--- START ---

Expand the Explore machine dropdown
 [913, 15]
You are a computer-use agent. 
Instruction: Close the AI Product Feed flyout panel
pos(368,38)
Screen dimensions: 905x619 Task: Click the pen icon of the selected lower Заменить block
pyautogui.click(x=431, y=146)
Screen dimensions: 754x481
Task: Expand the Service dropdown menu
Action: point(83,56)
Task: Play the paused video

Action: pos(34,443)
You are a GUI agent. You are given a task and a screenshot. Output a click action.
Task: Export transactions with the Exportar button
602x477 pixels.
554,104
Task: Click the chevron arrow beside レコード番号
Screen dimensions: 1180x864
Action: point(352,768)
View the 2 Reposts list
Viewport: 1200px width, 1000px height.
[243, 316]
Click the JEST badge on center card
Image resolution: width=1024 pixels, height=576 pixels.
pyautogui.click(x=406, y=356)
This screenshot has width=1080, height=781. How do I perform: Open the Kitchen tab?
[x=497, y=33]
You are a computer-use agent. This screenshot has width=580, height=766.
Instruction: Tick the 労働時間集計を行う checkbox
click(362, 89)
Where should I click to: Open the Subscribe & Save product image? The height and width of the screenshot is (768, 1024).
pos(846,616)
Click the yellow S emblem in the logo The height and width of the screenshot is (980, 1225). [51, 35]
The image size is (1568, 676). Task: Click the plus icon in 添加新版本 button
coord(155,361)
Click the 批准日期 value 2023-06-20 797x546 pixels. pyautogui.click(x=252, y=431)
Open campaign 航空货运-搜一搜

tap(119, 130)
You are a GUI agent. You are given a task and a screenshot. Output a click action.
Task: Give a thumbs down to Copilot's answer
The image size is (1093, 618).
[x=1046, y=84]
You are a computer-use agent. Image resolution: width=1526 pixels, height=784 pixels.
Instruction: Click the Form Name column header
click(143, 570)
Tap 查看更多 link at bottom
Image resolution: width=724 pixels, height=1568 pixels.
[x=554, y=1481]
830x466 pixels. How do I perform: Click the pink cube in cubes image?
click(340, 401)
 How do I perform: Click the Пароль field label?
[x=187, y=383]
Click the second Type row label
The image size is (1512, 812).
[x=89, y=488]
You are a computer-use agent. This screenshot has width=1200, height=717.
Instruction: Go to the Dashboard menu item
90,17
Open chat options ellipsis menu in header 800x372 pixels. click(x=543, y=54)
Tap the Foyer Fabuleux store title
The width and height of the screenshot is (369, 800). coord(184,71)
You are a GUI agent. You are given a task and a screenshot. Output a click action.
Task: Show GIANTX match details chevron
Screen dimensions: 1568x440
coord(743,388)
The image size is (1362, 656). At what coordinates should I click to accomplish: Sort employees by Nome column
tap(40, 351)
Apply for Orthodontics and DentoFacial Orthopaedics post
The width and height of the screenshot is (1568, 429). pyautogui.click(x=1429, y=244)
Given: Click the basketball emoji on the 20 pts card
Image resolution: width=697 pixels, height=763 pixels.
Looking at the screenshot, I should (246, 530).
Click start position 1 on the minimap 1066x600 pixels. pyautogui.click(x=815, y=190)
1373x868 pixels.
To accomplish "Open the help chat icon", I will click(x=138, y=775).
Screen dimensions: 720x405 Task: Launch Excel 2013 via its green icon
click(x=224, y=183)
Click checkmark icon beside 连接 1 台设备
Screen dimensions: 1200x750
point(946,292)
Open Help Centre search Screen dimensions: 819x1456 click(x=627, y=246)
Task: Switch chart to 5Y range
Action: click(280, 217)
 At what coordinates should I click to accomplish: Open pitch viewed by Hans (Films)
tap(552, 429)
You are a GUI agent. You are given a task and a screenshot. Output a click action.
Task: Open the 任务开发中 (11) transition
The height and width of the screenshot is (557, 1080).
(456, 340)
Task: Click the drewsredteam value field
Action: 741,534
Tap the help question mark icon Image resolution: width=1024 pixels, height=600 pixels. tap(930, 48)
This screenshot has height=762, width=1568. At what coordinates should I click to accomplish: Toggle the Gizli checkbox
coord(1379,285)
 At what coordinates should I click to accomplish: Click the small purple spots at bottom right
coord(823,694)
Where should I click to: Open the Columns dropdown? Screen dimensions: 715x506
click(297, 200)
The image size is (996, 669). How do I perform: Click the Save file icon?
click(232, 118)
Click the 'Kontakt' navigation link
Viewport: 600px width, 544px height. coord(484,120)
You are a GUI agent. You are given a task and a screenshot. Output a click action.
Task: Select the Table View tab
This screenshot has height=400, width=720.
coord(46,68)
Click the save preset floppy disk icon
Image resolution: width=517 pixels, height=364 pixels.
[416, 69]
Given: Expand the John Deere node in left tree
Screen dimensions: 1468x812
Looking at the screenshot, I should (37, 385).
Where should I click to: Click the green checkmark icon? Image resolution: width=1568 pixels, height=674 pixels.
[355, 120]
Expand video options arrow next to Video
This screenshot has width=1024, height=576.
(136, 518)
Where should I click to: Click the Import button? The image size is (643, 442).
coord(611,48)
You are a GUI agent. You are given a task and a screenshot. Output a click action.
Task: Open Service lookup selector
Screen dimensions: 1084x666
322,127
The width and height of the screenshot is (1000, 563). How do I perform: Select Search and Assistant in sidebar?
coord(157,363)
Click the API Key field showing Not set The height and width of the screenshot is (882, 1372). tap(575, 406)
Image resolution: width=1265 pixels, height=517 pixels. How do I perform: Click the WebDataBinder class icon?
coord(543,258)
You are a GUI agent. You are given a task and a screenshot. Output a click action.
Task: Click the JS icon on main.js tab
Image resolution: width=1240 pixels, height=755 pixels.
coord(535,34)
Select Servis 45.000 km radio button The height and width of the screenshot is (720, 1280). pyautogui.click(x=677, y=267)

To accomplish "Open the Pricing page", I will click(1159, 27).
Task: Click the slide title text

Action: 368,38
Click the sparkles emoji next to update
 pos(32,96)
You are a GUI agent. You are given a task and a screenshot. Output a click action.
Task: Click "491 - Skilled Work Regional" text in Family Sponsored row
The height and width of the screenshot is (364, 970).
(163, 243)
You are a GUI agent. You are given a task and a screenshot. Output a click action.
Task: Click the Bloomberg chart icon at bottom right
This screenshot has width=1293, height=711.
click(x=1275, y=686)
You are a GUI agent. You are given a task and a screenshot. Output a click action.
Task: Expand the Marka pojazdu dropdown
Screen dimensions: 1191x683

--- END ---

Pull out each line of the listing that holds the string "computer".

### SOLUTION TO THIS EXERCISE:
You are a computer-use agent. 
You are a computer-use agent. This screenshot has width=580, height=766.
You are a computer-use agent. Image resolution: width=1526 pixels, height=784 pixels.
You are a computer-use agent. This screenshot has width=1200, height=717.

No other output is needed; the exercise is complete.